*** Opening of Material supplied ***
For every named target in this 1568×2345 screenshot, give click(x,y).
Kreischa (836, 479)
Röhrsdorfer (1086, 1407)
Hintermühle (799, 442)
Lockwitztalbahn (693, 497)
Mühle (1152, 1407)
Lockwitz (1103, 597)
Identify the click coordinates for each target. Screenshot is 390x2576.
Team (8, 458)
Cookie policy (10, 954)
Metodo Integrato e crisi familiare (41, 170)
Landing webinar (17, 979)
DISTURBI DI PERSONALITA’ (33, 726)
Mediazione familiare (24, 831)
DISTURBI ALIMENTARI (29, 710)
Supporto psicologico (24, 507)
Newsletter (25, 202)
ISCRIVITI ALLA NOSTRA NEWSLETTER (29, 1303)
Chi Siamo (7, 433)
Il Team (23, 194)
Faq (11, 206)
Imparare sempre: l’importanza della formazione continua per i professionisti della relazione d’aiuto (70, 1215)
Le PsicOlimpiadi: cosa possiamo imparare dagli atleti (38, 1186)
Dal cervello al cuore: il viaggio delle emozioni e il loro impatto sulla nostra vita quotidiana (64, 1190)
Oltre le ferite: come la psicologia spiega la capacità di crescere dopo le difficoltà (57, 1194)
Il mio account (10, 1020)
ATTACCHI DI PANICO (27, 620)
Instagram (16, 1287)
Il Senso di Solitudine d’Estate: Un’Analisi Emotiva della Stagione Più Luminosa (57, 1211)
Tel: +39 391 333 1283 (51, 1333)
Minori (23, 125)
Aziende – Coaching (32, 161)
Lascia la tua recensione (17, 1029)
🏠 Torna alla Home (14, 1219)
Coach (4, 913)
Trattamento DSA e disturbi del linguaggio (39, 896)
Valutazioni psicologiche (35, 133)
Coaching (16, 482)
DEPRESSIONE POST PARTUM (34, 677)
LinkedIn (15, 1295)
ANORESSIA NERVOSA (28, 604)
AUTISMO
*** Close of Material supplied ***
| What is needed |
Retype, without any change, every line from the one with "Instagram (16, 1287)" to the bottom of the listing.

| Exercise answer |
Instagram (16, 1287)
Il Senso di Solitudine d’Estate: Un’Analisi Emotiva della Stagione Più Luminosa (57, 1211)
Tel: +39 391 333 1283 (51, 1333)
Minori (23, 125)
Aziende – Coaching (32, 161)
Lascia la tua recensione (17, 1029)
🏠 Torna alla Home (14, 1219)
Coach (4, 913)
Trattamento DSA e disturbi del linguaggio (39, 896)
Valutazioni psicologiche (35, 133)
Coaching (16, 482)
DEPRESSIONE POST PARTUM (34, 677)
LinkedIn (15, 1295)
ANORESSIA NERVOSA (28, 604)
AUTISMO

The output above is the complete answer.